[Problem description] For this exercise, return all the data exactly as it stands.

□ □ □ □ □ □ □

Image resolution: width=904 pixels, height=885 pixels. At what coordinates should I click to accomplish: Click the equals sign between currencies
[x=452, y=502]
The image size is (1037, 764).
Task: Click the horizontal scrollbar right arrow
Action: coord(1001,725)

□ □ □ □ □ □ □

[Solution for this problem]
Image resolution: width=904 pixels, height=885 pixels. At what coordinates should I click to accomplish: Click the equals sign between currencies
[x=452, y=502]
The image size is (1037, 764).
Task: Click the horizontal scrollbar right arrow
Action: coord(1001,725)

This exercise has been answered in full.